После войны Массис вернулся к этой теме в книге «Германия вчера и послезавтра» (1949). Заявив, что «именно Гитлер в 1939 г. с помощью германо-русского пакта первым вернул Россию в Европу, в стороне от которой ее держали двадцать лет» (а как же франко-советские договоры?), он добавил: «На деле мы никогда не рассчитывали на советскую Россию в деле защиты прав “западных демократий” и никогда не видели в гитлеризме бастион христианства против большевизма. Залогом общего спасения мы считали только союз Запада против союза двух варварств»[64].

Тезису о внутреннем родстве двух диктатур Массис попытался дать философское обоснование. «Разве теоретик классовой борьбы Карл Маркс – не ученик Гегеля, апологета прусской монархии? Разве не из идеалистической философии он заимствовал основы своей логики, чтобы сформулировать диалектический материализм? Гегелевский человек – человек прежде всего немецкий – в равной степени может стать бисмарковцем, национал-социалистом или марксистом. Марксизм и национал-социализм – две разновидности гегельянской авантюры. “Какая разница, что гегелевско-нацистский опыт провалился! – думают сегодня иные немцы. – Ведь есть еще гегелевско-марксистский, который победил и может быть осуществлен до конца”. Иными словами, тот факт, что огромная Россия уже тридцать лет организована в соответствии с теориями Маркса и Гегеля, представляется немцам гораздо более важным, чем военное поражение нацистов. <…> Коммунизм и национализм – две самых сильных тенденции в немецком народе, – утверждал он. – <…> Такое настроение духа породит будущий национал-коммунизм. <…> “Свободе”, которую они (немцы – В. М.) презирают из принципа и осуждают, исходя из опыта, они предпочтут советский порядок, потому что это настоящий порядок, жестокий, конечно, но существующий и поддерживаемый»[65].

«Гитлеровский ураган сдул Маркса и Канта, – писал Бенвиль в 1933 г. – Социал-демократия исчезла в один день, как пыль. Можем ли мы быть уверены, что вкус к германизму исчез во Франции? Можем ли мы быть уверены, что за отсутствием иной пищи он не обратится к идеям гитлеризма? Для профанов искушение идеями, идущими из Германии, особенно сильно»[66]. Любое одобрение национал-социализма было неприемлемо для Морраса и его круга. Консервативный академик Луи Бертран, популярный романист и автор книг на исторические темы, некогда близкий к «Action française», съездил на нюрнбергский «партайтаг» 1935 г. и с оговоркой: «Я не гитлеровец. Французский гитлеровец представляется мне чистой нелепостью», – привез оттуда умеренно-восторженный рассказ о «сегодняшней Германии, послушной и дисциплинированной», в которой «среди сотен тысяч людей, воодушевленных самыми пылкими националистическими лозунгами, [он] не слышал ни единого воинственного крика или крика ненависти против кого бы то ни было – даже против евреев». Фюрер произвел на Бертрана хорошее впечатление как вождь национального возрождения и как умеренный политик по сравнению с кайзером: «Любому непредвзятому наблюдателю ясно, что в Германии со времен Вильгельма II нечто переменилось». «Почему у нас не видно ничего подобного? – задался вопросом визитер. – Этих масс, этой дисциплины, этого единодушия, которые создают впечатление непобедимой силы!»[67] Моррас сотоварищи перемен по ту сторону Рейна не отрицали, но знали, что все они – к худшему.
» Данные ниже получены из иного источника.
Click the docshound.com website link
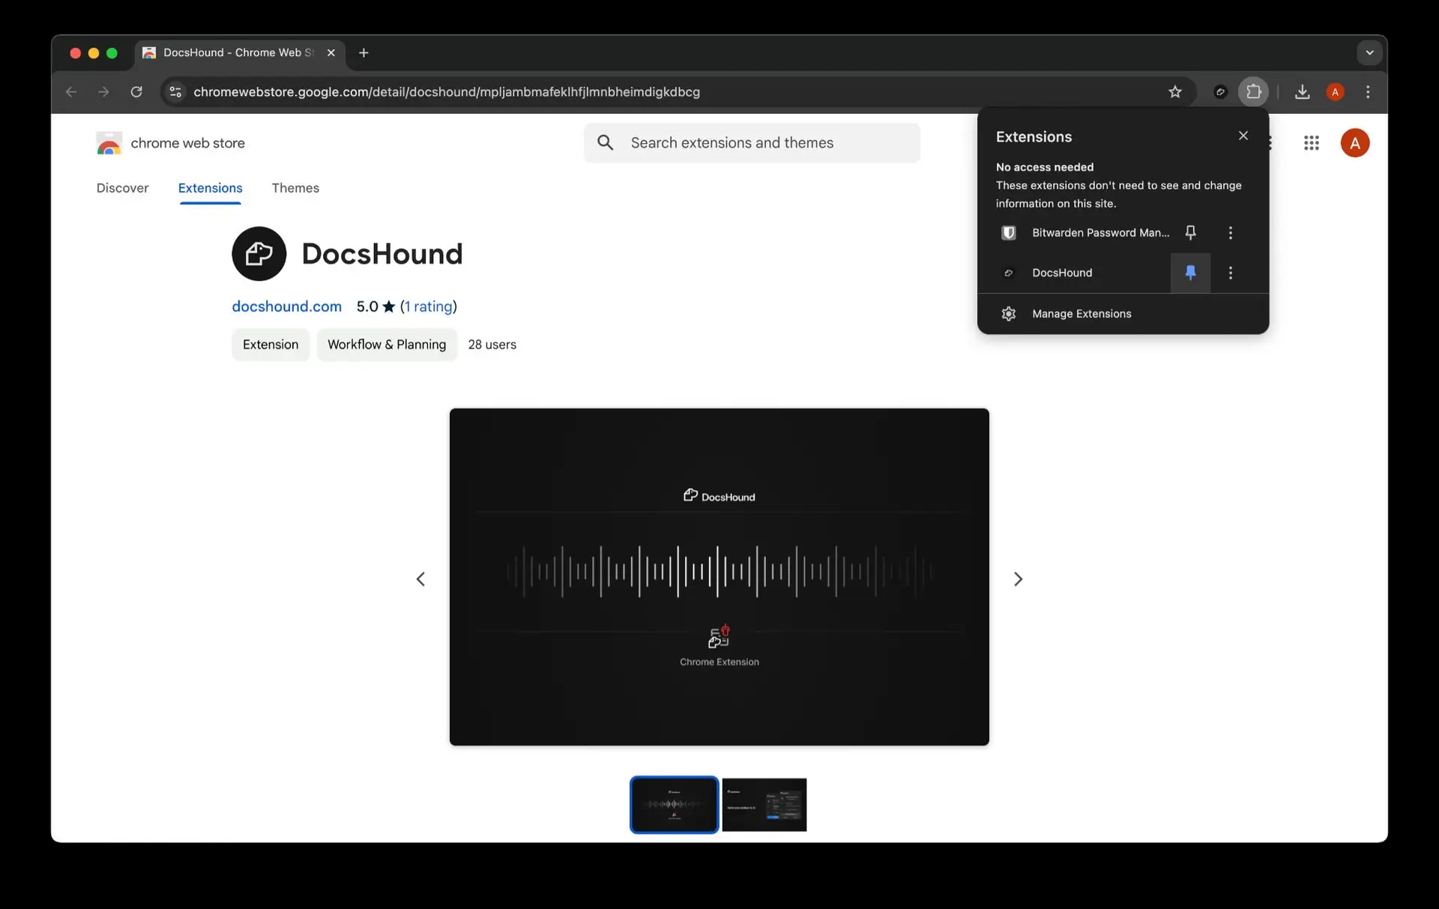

На вопрос: «Каким может быть наше отношение к гитлеризму?», Бертран ответил: «Оно уже существует, отношение большинства французской прессы и общественного мнения – сложившееся из глупости, непонимания и страха. Отношение сварливое, ревнивое, мелочное, абсурдно-пристрастное, отрицающее реальность, отказывающееся видеть вещи такими, каковы они есть». «Action française» нигде не упомянуто, но легко догадаться в кого метил академик, говоря об «иллюзиях наших отсталых националистов, которые и сегодня считают возможным то, что едва ли было таковым при Людовике XIV и Наполеоне: распад Германий (обратим внимание на множественное число – В. М.), независимая Бавария, создание Ренании, автономной или присоединенной к Франции»[68]. Обидно – после событий 6 февраля 1934 г. – звучал и пасаж об «ущербности интеллектуалов и литераторов, которые не умеют воспользоваться случаем, которых останавливает щепетильность, которые постоянно колеблются, потому что в глубине души испытывают ужас перед действием»[69]. Не то что Гитлер… После таких заявлений разрыв давних приятелей (они познакомились в 1891 г.) стал неизбежен, несмотря на близость взглядов по многим вопросам. Инициатором выступил Моррас, слова которого: «Французы должны отдавать себе отчет, что кучка светских литераторов, исповедующих гитлероманию, по большей части состоит из идиотов», – метили и в Бертрана (WAF, 319–320).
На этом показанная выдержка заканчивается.